A former Oregon Department of Education accountant who stole nearly $1 million in school funds — using some of the money for his online gun and ammunition business — told the judge a peculiar story of having been confused by superiors who said he should “do something with the money.” He was sentenced to two years in prison.
Brent Crosson, the one-time education-department employee, was accused of diverting $925,000 of U.S. funds intended for charter schools and school-based anti-drug and health programs, and using it for various personal purchases, including his gun business.
U.S. District Judge Garr King handed down a shorter sentence than some people called for, according to The Oregonian newspaper in Portland. The judge cited Crosson’s cooperation with investigators, his repayment of $750,000 of the $925,000 that had been stolen, and his agreement to give up everything he owns, including proceeds from the sale of his sports car and his $540,000 former home. Crosson will have to repay the rest of the money after he leaves prison, the judge said.
Crosson had told the court that he was trying to figure out how to pay back the stolen money, but got caught first. “I was working on it, but I wasn’t sure how,” Crosson had said.
According to paper, the accountant said he had taken the money after other supervisors and managers explained to him that the federal funds were accounted for as spent, making it impossible to reconcile account balances or explain why money was still there. Crosson told the court that a former boss had advised him, “and I quote, ‘You’re the accountant. Do something with it.'” So Crossen said that he put the money into his own account “while someone could determine what to do.”
One former boss bristled at this account, according to the paper, asserting that the new version, implicating others, was inaccurate. The paper quoted a former Crosson supervisor, Joanne Timshel, as saying she was “stunned” by his statement that he had been told to “do something” with leftover federal money. “I never said that.

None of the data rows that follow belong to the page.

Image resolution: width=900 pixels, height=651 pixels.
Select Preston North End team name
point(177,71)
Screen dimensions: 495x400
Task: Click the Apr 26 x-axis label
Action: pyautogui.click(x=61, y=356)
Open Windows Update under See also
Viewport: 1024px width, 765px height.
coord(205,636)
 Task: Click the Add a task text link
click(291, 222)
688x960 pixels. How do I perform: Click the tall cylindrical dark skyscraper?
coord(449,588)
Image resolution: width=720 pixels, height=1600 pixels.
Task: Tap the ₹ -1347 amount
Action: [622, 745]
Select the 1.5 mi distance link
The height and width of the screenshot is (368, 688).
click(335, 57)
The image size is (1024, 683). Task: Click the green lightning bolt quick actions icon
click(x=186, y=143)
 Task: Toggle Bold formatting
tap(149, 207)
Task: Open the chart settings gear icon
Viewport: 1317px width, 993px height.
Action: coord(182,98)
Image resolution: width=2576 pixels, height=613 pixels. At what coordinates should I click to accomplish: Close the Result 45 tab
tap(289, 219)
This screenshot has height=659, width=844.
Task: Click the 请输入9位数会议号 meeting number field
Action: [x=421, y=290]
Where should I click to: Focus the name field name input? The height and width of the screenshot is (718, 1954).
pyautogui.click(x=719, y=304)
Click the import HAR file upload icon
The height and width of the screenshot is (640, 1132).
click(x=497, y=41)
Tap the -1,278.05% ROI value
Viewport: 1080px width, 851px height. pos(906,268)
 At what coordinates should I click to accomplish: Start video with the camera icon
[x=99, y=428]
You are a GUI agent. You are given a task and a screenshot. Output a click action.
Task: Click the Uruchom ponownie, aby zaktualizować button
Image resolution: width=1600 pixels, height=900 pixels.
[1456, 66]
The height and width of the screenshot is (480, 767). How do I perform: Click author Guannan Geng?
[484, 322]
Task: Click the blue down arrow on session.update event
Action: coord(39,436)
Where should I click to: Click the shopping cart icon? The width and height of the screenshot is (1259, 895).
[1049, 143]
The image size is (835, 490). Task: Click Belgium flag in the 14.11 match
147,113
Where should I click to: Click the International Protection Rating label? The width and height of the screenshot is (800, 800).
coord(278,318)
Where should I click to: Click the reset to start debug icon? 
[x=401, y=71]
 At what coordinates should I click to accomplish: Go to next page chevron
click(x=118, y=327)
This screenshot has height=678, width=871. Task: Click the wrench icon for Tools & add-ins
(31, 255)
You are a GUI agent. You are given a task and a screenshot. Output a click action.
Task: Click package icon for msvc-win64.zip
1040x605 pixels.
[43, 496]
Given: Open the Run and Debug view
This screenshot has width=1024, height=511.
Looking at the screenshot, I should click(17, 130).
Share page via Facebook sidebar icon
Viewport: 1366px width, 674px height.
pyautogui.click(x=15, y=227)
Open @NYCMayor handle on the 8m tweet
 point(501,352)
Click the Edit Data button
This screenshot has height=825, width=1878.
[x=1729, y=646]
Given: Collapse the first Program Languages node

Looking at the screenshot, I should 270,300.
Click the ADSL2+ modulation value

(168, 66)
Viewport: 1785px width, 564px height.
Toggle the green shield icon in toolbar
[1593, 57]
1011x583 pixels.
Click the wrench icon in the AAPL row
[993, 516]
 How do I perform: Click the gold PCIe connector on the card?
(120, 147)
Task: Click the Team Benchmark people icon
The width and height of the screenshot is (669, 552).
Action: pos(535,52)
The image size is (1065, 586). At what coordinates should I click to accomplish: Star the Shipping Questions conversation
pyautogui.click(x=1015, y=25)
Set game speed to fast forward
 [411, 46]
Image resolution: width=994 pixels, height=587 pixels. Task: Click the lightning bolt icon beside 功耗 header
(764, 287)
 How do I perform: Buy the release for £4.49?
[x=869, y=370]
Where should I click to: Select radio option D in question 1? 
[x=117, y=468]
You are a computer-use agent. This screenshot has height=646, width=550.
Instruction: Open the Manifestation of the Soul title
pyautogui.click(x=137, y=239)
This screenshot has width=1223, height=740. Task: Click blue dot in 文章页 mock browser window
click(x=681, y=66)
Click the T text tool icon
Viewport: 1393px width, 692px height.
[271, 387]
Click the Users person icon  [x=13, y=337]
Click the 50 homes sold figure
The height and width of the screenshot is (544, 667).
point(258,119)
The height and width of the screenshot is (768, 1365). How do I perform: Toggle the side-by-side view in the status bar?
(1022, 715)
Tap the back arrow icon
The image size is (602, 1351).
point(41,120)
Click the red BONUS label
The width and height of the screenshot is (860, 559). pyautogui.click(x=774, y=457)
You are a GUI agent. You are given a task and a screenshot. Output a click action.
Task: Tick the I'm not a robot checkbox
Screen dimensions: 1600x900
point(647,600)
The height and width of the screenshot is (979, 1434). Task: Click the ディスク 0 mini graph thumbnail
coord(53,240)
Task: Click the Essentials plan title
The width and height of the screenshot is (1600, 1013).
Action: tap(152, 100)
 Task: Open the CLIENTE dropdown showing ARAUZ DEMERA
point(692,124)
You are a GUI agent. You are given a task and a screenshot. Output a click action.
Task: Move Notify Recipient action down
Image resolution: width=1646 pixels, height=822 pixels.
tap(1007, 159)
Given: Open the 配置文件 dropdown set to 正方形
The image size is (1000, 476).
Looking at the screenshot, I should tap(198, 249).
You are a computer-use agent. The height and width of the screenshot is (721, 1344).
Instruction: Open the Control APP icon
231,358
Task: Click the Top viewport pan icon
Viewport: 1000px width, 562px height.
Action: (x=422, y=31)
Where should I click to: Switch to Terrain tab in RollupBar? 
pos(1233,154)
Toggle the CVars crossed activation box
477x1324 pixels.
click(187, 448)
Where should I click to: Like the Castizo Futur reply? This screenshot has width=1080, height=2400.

I would never say anything like that,” she told the Oregonian..
Crosson was accused of fraudulently shifting much of the embezzled money into CGA Wholesale, an online gun dealer that he controlled, according to an earlier Associated Press report that cited court documents filed by the U.S. Attorney’s office. Crosson was fired as the department’s director of accounting services last August, after an anonymous tipster reported that the accountant may have stolen public property, according to the newspaper.
This is not the first Oregon state agency to be victimized by fraud. The AP noted that Fred Monem, the former food services administrator for the Oregon Department of Corrections, last year was indicted on charges of conspiracy, fraud, bribery and money laundering.